15min:
AB INITIO PREDICTIONS FOR HO2+: THEORETICAL GUIDANCE FOR AN ASTRONOMICAL DETECTABILITY STUDY.

DAVID E. WOON, Department of Chemistry, University of Illinois at Urbana-Champaign, Urbana IL 61801; SUSANNA L. WIDICUS WEAVER, Departments of Chemistry and Astronomy, University of Illinois at Urbana-Champaign, Urbana, IL 61801; BRANKO RUSCIC, Chemical Sciences and Engineering Division, Argonne National Laboratory, Argonne, IL 60439; BENJAMIN J. MCCALL, Departments of Chemistry and Astronomy, University of Illinois at Urbana-Champaign, Urbana IL 61801.

The protonated form of molecular oxygen, HO2+, could potentially serve as a good tracer of its parent molecule, O2, which is difficult to detect.
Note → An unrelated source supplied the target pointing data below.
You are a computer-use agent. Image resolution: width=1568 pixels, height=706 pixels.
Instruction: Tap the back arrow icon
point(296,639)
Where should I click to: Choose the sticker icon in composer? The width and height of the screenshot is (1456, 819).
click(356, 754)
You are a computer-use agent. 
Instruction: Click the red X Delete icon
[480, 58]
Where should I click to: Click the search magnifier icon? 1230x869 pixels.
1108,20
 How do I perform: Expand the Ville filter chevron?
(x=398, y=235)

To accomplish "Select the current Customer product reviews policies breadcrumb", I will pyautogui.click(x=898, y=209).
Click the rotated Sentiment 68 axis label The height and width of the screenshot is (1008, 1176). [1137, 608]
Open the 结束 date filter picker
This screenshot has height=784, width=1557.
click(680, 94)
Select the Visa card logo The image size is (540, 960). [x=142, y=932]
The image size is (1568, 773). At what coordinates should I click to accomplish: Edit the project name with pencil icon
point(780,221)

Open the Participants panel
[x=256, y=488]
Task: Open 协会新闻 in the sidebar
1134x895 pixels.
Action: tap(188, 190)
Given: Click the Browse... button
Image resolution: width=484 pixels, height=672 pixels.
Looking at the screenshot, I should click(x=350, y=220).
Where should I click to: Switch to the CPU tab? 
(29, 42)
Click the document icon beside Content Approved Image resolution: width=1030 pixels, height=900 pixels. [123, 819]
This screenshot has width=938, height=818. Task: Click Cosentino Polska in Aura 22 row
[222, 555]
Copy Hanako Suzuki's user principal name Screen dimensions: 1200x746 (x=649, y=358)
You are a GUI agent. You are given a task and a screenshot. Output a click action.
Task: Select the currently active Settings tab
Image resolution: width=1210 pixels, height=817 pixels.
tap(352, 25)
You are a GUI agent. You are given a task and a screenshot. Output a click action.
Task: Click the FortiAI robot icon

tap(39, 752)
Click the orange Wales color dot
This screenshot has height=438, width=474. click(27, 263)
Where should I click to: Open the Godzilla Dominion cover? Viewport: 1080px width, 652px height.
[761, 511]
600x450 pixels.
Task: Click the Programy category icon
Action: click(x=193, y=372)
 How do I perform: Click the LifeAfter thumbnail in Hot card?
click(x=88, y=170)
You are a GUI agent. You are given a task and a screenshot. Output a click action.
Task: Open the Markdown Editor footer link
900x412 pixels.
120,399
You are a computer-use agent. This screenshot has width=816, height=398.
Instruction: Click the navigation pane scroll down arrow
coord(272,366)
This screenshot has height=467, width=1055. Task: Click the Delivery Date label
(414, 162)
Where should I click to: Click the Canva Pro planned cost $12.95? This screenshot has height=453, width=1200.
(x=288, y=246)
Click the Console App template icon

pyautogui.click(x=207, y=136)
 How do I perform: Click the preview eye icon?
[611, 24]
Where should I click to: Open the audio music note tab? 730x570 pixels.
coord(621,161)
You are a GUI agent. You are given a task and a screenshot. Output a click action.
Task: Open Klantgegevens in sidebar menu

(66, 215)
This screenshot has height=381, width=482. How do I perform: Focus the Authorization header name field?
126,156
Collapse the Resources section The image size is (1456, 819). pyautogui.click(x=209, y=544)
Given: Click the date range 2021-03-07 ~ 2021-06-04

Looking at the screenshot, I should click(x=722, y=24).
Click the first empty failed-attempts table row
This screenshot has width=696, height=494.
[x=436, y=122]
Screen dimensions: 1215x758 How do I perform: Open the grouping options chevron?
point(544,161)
Theoretical predictions for various properties of HO2+ are critical inputs both for a preliminary assessment of its astronomical detectability as well as for guiding experimental study. Ab~initio quantum chemical calculations were performed to generate predictions of the rotational constants, vibrational frequencies, dipole moment components, spin-rotation constants, and other properties of ground state HO2+ (3A''), along with parallel benchmark values for ground state HO2(2A''). Both multireference configuration interaction (MRCI) and single reference coupled cluster theory [full singles and doubles and perturbative triples, RCCSD(T)] were employed, in conjunction with basis sets as large as aug-cc-pV5Z (with extra sp functions included in all-electron calculations). Full quartic forcefields were computed from grids of 84 points in order to include anharmonic corrections via perturbation theory analysis. In addition to the spectroscopic properties, we computed the reaction enthalpy for H3+ + O2 rightarrow HO2+ + H2 to be 127 cm-1 with anharmonic vibrational zero-point energy (ZPE) corrections; the value is 64 cm-1 once experimental numbers for the rotational ZPE corrections are also incorporated. This prediction agrees very well with the latest result of 50~\pm~12 cm-1 from the Active Thermochemical Tables (ATcT) analysis of the underlying thermochemical network.